Start of Listed entries
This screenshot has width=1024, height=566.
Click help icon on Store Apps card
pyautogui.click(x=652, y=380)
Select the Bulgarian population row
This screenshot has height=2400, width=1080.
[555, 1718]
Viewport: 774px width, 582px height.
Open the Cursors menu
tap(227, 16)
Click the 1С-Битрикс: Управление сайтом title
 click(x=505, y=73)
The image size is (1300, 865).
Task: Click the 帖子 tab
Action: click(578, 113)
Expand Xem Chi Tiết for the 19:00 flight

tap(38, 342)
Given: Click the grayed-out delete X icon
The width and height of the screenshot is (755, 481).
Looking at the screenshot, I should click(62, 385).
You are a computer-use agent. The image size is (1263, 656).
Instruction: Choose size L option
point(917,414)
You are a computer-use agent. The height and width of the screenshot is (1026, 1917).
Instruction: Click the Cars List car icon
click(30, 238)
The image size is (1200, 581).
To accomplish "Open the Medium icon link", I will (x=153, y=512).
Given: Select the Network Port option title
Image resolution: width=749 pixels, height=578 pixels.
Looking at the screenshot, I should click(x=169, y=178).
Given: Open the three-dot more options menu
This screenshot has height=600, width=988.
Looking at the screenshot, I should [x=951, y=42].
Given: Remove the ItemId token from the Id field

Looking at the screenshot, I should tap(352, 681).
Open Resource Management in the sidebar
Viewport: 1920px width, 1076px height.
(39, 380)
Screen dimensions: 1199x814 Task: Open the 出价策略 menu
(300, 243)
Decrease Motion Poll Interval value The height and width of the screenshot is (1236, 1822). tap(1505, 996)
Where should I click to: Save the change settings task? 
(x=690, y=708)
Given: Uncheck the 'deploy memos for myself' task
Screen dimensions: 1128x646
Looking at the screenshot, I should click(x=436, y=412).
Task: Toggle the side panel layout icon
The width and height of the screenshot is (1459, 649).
End of Listed entries
Directions:
Quote only the lines from the line containing "Instruction: Choose size L option" through the end of the entries, keeping the first and the last.

Output for this task:
Instruction: Choose size L option
point(917,414)
You are a computer-use agent. The height and width of the screenshot is (1026, 1917).
Instruction: Click the Cars List car icon
click(30, 238)
The image size is (1200, 581).
To accomplish "Open the Medium icon link", I will (x=153, y=512).
Given: Select the Network Port option title
Image resolution: width=749 pixels, height=578 pixels.
Looking at the screenshot, I should click(x=169, y=178).
Given: Open the three-dot more options menu
This screenshot has height=600, width=988.
Looking at the screenshot, I should [x=951, y=42].
Given: Remove the ItemId token from the Id field

Looking at the screenshot, I should tap(352, 681).
Open Resource Management in the sidebar
Viewport: 1920px width, 1076px height.
(39, 380)
Screen dimensions: 1199x814 Task: Open the 出价策略 menu
(300, 243)
Decrease Motion Poll Interval value The height and width of the screenshot is (1236, 1822). tap(1505, 996)
Where should I click to: Save the change settings task? 
(x=690, y=708)
Given: Uncheck the 'deploy memos for myself' task
Screen dimensions: 1128x646
Looking at the screenshot, I should click(x=436, y=412).
Task: Toggle the side panel layout icon
The width and height of the screenshot is (1459, 649).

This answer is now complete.